Bream Gives Me Hiccups (18 page)

Read Bream Gives Me Hiccups Online

Authors: Jesse Eisenberg

A BULLY DOES HIS RESEARCH

Well well well, if it isn't little Tommy. Gimme your lunch money, dweeb! Hand it over! What? Are you scared? Are you worried about your family's financial situation now that your parents are separated? Well, boo-hoo-hoo! You probably think it's your fault, don't you? And even though your mommy told you that it had nothing to do with you, that you didn't make Daddy fall in love with his hygienist and run away to that ashram in Oregon, it still feels unsettling. You lie awake telling yourself, “If I had just loved them more, if I had just gotten better grades or was nicer to Grandma when she was in the hospital after her stroke in November, they would still be together.” And now you have to give me the money your mother gives you every morning because she can't pack a
bag lunch since her insomnia and reliance on Ambien makes her too groggy. Well, cry me a river!

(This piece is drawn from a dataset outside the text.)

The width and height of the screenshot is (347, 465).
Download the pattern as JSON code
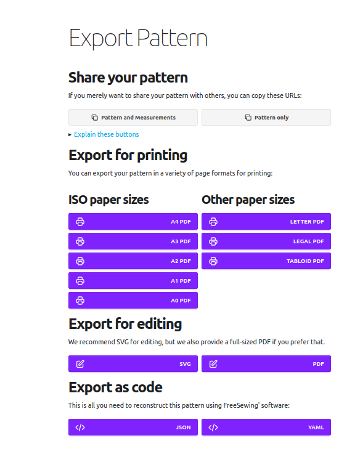[x=133, y=427]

Well well well, if it isn't Mr. Sellowitz, the science teacher, catching me in the act of stealing little Tommy's lunch money. Well,
Smell
owitz, smell this: I'm not Claude Monet! Yeah, that's right. I know you're threatened by me, but unconsciously associating me with Monet's not gonna help. Yeah, I know you wanted to go to RISD since you were my age but you couldn't get in and now you're stuck teaching sixth grade science. Well, boo-hoo-hoo! You probably thought you were the future of impressionistic painting, doing your high school art project on a postmodern take on Monet's
Water Lilies
, with real lilies mounted in a 3-D diorama inside a tank of water. Well, guess what? It wasn't good enough for RISD and it's certainly not good enough for your stepfather, Aaron Segura, the beloved art critic who never liked your work to begin with. Sorry, teach!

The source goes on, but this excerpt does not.